The Power of PoetrySeptember 2, 2009 at 2:46 pm | Posted in Megan's Blogs, Our Love Story, Poetry | 2 Comments
Tags: Barton Cutter, disability, disability and love, disability and marriage, disability and relationships, Megan Cutter, Poetry, vision, Work, writing
When Barton and I met, I was living in Alabama while Barton was in Tucson, Arizona. For over six months, we would email poetry back and forth to each other, and because of the time zone, I would end up with two emails a day, one when I woke up in the morning, and one before I went to sleep in the evening. Poetry and flowers, no wonder I fell in love!
For our special days we celebrate together, we will write poetry to each other. Poetry always brings us back to center. There are times when we’ve dropped off, not writing poetry for a while because we are busy with other marketing projects. Let’s face it- it’s hard to write a poem on the computer when you’ve been on the computer all day. Or want to break free, writing outside, but are called back inside the office because other projects are due.
This last weekend, we traveled to Randolph, New Hampshire, and we had a moment to pull out my old trusty notebook and pen, drafting a poem. We sat on the back porch, overlooking the White Mountain Range, writing and rewriting the poem, Barton tweaking it ever so slightly each time.
I was fascinated with the space between words, the pace at which we wrote, and how each revision shaped and formed the poem into a new being each time.
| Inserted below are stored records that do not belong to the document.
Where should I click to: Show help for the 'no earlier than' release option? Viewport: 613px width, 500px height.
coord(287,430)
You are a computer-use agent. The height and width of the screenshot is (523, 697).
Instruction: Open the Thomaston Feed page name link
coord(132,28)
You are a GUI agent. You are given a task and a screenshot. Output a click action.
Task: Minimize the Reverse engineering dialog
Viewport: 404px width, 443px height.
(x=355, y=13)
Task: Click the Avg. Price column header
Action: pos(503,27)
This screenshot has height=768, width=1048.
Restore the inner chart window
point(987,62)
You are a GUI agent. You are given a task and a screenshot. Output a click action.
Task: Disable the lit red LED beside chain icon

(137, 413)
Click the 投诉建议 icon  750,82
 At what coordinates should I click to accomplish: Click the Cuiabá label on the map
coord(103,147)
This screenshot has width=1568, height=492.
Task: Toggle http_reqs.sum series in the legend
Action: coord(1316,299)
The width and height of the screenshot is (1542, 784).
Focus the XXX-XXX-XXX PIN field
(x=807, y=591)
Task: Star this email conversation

Barton and I have been reading at local Open Mic readings in the Triangle area, facilitated by myself and Alice Osborn, another locally published author. Each time, we play around with how to read. I will go up with Barton and hold the poem for him to read. When we first started reading at opem mics, I would translate every word afterwards. Now, Barton will ask me not to translate, and we will offer to the audience that they may read his poem after the open mic if they do not understand. While someone asked us to have printed copies to read along with Barton, we noticed that people won’t listen to Barton, missing the connection between poet and listener. Each time, we experiment with something different.
It’s been such a joy to know that the person I love supports and encourages my writing, pushing me to write better with each new poem.